GTV e Vésper entraram na disputa. A GTV se saiu bem, a Vésper adotou uma estratégia errada e quase fechou. Dos seus controladores iniciais, restou a Qualcomm, empresa norte-americana dona do padrão CDMA.
Nesse ínterim, houve intensa discussão sobre o padrão de telefonia de terceira geração a ser adotado pelo Brasil: se o CDMA, norte-americano da Qualcomm (denominado de CDMA 2000), ou o europeu GSM (de nome WCDMA). O CDMA opera praticamente apenas nos EUA; o GSM, no restante do mundo, abarcando 75% dos usuários de telefonia celular. O GSM é padrão aberto, o "Linux" da telefonia; o CDMA, padrão fechado, que proporciona à Qualcomm royalties de 15%.

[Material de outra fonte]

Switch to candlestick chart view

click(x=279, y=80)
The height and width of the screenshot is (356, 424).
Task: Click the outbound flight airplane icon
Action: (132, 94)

Na Europa, reservou-se a frequência de 1,9 GHz para a terceira geração de celulares. Nos EUA, embaralhou-se o processo, pois essa faixa foi reservada para as Forças Armadas.
Voltemos à Vésper. Com problemas financeiros pesados, decidiu derivar para a telefonia móvel de alta velocidade. Depois de comprar as licenças em 1,8 GHz, solicitou autorização para operar em caráter secundário na própria faixa de 1,9 GHz, na qual opera o WLL, alegando pretender otimizar o uso dos equipamentos.

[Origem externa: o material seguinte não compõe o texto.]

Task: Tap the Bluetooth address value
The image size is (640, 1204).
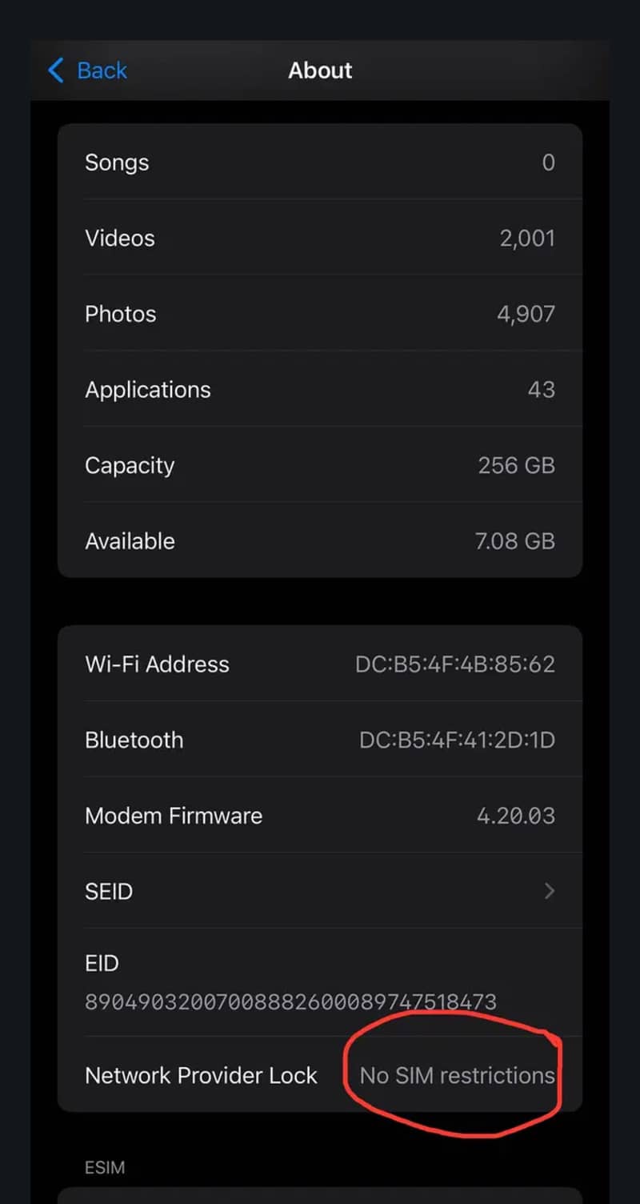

Concorrentes admitem que, se a questão fosse só essa, não haveria problema. O que se teme é que, por trás dessa tentativa, se escondam intenções mais amplas: a de tentar reverter a decisão brasileira de adotar o padrão aberto GSM.

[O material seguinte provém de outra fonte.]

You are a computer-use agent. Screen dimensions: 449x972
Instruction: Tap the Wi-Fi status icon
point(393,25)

A Vésper é considerada empresa com pouquíssima condição de competir verdadeiramente no mercado brasileiro, fixo ou celular. Sua proposta em nada aumenta a competição na telefonia fixa e amplia ainda mais a concorrência em uma área na qual a competição é ampla e irrestrita -a celular. Se se abre a exceção para ela, atrás poderão entrar pesos pesados, como a Americel, a TIM e a Brasil Telecom, com ações na Justiça invocando o princípio da isonomia -e essa é que poderia ser a estratégia da Qualcomm. Banca o prejuízo da Vésper como gazua para a entrada do padrão CDMA 2000 por meio das outras operadoras.
Há riscos de diversas naturezas. O primeiro é bagunçar totalmente o espectro de 1,9 GHz, quando a telefonia de terceira geração for implantada. O segundo é que o governo poderá entregar de graça frequências que poderão ser vendidas a preço alto. O terceiro é que causará insegurança ampla em todos as empresas -operadoras e fabricantes de equipamentos- que aceitaram as regras do jogo até agora.
Esses argumentos são de fabricantes de equipamentos europeus e de operadores de telefonia móvel. Obviamente precisam ser ponderados em qualquer avaliação sobre o tema.